Background: Plexin-domain containing 2 (PLXDC2) has been reported as an oncoprotein in several human malignancies. However, its expression and roles in gastric cancer remain largely unclear.
Methods: The expression of PLXDC2 in 170 gastric cancer specimens was measured by using immunohistochemical staining and its clinical relevance was statistically analyzed. Matrigel-transwell invasion assays and mouse intraperitoneal metastasis models with PLXDC2-silencing and -overexpressing gastric cells were performed to explore the biological functions of PLXDC2 in gastric cancer cells. RNA-Seq, immunofluorescence and Co-IP analyses were used to investigate the potential molecular mechanisms of PLXDC2 action in gastric cancer.

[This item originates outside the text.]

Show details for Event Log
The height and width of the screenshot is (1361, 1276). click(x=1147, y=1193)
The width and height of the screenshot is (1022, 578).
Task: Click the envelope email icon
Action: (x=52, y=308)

Results: PLXDC2 was highly expressed in gastric cancer tissues, and the expression levels were positively correlated with clinicopathological features, but negatively with the patients’ outcome. Cox regression analysis identified PLXDC2 as an independent prognostic indicator for the patients. Knockdown of PLXDC2 markedly suppressed the in vitro invasion and in vivo metastasis of gastric cancer cells, while overexpression of PLXDC2 resulted in opposite effects. Mechanistically, PLXDC2 inhibited dephosphorylation of phosphorylated Cortactin by physically interacting with PTP1B, an important tyrosine phosphatase, thereby promoting the formation of invadopodium.
Conclusions: PLXDC2 contributes to the invasion and metastasis of gastric cancer by inhibiting PTP1B to facilitate the invadopodium formation, and may serve as a potential prognostic biomarker and a therapeutic target for this disease.